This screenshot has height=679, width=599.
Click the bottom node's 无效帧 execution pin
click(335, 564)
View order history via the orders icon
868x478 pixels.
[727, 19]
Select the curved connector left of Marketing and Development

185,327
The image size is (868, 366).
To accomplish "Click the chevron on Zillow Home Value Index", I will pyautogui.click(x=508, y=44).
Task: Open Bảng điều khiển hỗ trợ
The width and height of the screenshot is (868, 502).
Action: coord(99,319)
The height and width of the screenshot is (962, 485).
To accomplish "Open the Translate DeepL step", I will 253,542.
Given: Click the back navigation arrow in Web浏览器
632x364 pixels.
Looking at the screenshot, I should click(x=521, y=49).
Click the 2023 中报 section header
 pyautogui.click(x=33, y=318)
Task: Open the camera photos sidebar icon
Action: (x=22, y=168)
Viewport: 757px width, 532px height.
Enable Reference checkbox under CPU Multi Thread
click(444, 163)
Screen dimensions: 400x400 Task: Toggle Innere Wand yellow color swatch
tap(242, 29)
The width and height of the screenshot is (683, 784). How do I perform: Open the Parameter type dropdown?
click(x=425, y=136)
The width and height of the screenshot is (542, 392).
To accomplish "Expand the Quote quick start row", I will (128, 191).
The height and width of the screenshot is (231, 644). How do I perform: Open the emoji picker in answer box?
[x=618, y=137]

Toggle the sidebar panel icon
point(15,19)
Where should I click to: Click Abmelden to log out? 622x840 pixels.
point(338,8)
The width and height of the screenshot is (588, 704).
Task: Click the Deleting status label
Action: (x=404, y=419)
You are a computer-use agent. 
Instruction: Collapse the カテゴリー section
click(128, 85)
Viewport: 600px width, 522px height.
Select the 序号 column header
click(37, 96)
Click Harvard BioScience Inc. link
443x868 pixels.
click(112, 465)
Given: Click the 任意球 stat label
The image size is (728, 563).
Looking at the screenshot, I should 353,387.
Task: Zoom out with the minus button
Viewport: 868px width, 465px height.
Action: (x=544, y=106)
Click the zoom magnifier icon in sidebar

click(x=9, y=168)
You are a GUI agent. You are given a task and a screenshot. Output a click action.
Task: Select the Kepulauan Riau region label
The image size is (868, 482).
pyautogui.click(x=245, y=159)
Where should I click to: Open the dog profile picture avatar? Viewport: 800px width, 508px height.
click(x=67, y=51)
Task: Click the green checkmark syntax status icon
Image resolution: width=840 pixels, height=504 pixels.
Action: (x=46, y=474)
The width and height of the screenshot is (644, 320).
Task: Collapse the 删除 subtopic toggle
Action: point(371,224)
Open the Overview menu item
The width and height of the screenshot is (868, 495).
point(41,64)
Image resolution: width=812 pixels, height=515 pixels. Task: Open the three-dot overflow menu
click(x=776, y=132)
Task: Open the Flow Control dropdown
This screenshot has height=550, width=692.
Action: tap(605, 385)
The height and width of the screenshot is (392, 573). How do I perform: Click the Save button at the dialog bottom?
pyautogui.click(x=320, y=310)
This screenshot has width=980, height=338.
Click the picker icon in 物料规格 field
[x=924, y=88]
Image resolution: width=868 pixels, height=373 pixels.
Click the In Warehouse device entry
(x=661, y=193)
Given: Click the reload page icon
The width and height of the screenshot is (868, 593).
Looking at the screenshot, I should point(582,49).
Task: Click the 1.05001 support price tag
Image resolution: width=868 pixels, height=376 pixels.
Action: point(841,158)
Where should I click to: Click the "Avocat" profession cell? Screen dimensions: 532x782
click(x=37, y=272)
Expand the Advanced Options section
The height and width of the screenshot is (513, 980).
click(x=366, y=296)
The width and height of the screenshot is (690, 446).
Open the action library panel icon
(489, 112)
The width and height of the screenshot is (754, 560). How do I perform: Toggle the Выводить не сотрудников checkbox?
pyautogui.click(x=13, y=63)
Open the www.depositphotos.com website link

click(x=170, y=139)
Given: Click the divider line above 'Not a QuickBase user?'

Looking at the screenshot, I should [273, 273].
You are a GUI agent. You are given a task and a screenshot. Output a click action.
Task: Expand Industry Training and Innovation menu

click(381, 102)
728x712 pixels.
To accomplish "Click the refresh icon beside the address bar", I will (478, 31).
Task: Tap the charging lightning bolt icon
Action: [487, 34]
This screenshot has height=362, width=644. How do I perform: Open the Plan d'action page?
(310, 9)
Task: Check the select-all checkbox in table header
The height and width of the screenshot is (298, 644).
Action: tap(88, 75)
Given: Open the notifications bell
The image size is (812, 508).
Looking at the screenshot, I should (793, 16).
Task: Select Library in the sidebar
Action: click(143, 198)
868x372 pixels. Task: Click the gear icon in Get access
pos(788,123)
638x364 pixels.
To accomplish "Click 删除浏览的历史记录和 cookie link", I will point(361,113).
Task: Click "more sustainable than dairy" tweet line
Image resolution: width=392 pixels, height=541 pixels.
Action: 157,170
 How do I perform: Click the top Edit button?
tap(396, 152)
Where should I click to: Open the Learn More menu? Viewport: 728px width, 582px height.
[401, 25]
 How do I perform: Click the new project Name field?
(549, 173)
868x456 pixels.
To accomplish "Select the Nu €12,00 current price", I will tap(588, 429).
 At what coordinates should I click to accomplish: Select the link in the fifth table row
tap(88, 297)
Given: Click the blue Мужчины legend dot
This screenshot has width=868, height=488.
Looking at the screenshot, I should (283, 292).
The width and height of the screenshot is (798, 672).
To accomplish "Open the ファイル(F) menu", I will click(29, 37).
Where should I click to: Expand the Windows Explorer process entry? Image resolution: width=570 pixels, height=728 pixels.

# # # # #

Transcribe every record above exactly as written.

This screenshot has height=679, width=599.
Click the bottom node's 无效帧 execution pin
click(335, 564)
View order history via the orders icon
868x478 pixels.
[727, 19]
Select the curved connector left of Marketing and Development

185,327
The image size is (868, 366).
To accomplish "Click the chevron on Zillow Home Value Index", I will pyautogui.click(x=508, y=44).
Task: Open Bảng điều khiển hỗ trợ
The width and height of the screenshot is (868, 502).
Action: coord(99,319)
The height and width of the screenshot is (962, 485).
To accomplish "Open the Translate DeepL step", I will 253,542.
Given: Click the back navigation arrow in Web浏览器
632x364 pixels.
Looking at the screenshot, I should click(x=521, y=49).
Click the 2023 中报 section header
 pyautogui.click(x=33, y=318)
Task: Open the camera photos sidebar icon
Action: (x=22, y=168)
Viewport: 757px width, 532px height.
Enable Reference checkbox under CPU Multi Thread
click(444, 163)
Screen dimensions: 400x400 Task: Toggle Innere Wand yellow color swatch
tap(242, 29)
The width and height of the screenshot is (683, 784). How do I perform: Open the Parameter type dropdown?
click(x=425, y=136)
The width and height of the screenshot is (542, 392).
To accomplish "Expand the Quote quick start row", I will (128, 191).
The height and width of the screenshot is (231, 644). How do I perform: Open the emoji picker in answer box?
[x=618, y=137]

Toggle the sidebar panel icon
point(15,19)
Where should I click to: Click Abmelden to log out? 622x840 pixels.
point(338,8)
The width and height of the screenshot is (588, 704).
Task: Click the Deleting status label
Action: (x=404, y=419)
You are a computer-use agent. 
Instruction: Collapse the カテゴリー section
click(128, 85)
Viewport: 600px width, 522px height.
Select the 序号 column header
click(37, 96)
Click Harvard BioScience Inc. link
443x868 pixels.
click(112, 465)
Given: Click the 任意球 stat label
The image size is (728, 563).
Looking at the screenshot, I should 353,387.
Task: Zoom out with the minus button
Viewport: 868px width, 465px height.
Action: (x=544, y=106)
Click the zoom magnifier icon in sidebar

click(x=9, y=168)
You are a GUI agent. You are given a task and a screenshot. Output a click action.
Task: Select the Kepulauan Riau region label
The image size is (868, 482).
pyautogui.click(x=245, y=159)
Where should I click to: Open the dog profile picture avatar? Viewport: 800px width, 508px height.
click(x=67, y=51)
Task: Click the green checkmark syntax status icon
Image resolution: width=840 pixels, height=504 pixels.
Action: (x=46, y=474)
The width and height of the screenshot is (644, 320).
Task: Collapse the 删除 subtopic toggle
Action: point(371,224)
Open the Overview menu item
The width and height of the screenshot is (868, 495).
point(41,64)
Image resolution: width=812 pixels, height=515 pixels. Task: Open the three-dot overflow menu
click(x=776, y=132)
Task: Open the Flow Control dropdown
This screenshot has height=550, width=692.
Action: tap(605, 385)
The height and width of the screenshot is (392, 573). How do I perform: Click the Save button at the dialog bottom?
pyautogui.click(x=320, y=310)
This screenshot has width=980, height=338.
Click the picker icon in 物料规格 field
[x=924, y=88]
Image resolution: width=868 pixels, height=373 pixels.
Click the In Warehouse device entry
(x=661, y=193)
Given: Click the reload page icon
The width and height of the screenshot is (868, 593).
Looking at the screenshot, I should point(582,49).
Task: Click the 1.05001 support price tag
Image resolution: width=868 pixels, height=376 pixels.
Action: point(841,158)
Where should I click to: Click the "Avocat" profession cell? Screen dimensions: 532x782
click(x=37, y=272)
Expand the Advanced Options section
The height and width of the screenshot is (513, 980).
click(x=366, y=296)
The width and height of the screenshot is (690, 446).
Open the action library panel icon
(489, 112)
The width and height of the screenshot is (754, 560). How do I perform: Toggle the Выводить не сотрудников checkbox?
pyautogui.click(x=13, y=63)
Open the www.depositphotos.com website link

click(x=170, y=139)
Given: Click the divider line above 'Not a QuickBase user?'

Looking at the screenshot, I should [273, 273].
You are a GUI agent. You are given a task and a screenshot. Output a click action.
Task: Expand Industry Training and Innovation menu

click(381, 102)
728x712 pixels.
To accomplish "Click the refresh icon beside the address bar", I will (478, 31).
Task: Tap the charging lightning bolt icon
Action: [487, 34]
This screenshot has height=362, width=644. How do I perform: Open the Plan d'action page?
(310, 9)
Task: Check the select-all checkbox in table header
The height and width of the screenshot is (298, 644).
Action: tap(88, 75)
Given: Open the notifications bell
The image size is (812, 508).
Looking at the screenshot, I should (793, 16).
Task: Select Library in the sidebar
Action: click(143, 198)
868x372 pixels. Task: Click the gear icon in Get access
pos(788,123)
638x364 pixels.
To accomplish "Click 删除浏览的历史记录和 cookie link", I will point(361,113).
Task: Click "more sustainable than dairy" tweet line
Image resolution: width=392 pixels, height=541 pixels.
Action: 157,170
 How do I perform: Click the top Edit button?
tap(396, 152)
Where should I click to: Open the Learn More menu? Viewport: 728px width, 582px height.
[401, 25]
 How do I perform: Click the new project Name field?
(549, 173)
868x456 pixels.
To accomplish "Select the Nu €12,00 current price", I will tap(588, 429).
 At what coordinates should I click to accomplish: Select the link in the fifth table row
tap(88, 297)
Given: Click the blue Мужчины legend dot
This screenshot has width=868, height=488.
Looking at the screenshot, I should (283, 292).
The width and height of the screenshot is (798, 672).
To accomplish "Open the ファイル(F) menu", I will click(29, 37).
Where should I click to: Expand the Windows Explorer process entry? Image resolution: width=570 pixels, height=728 pixels.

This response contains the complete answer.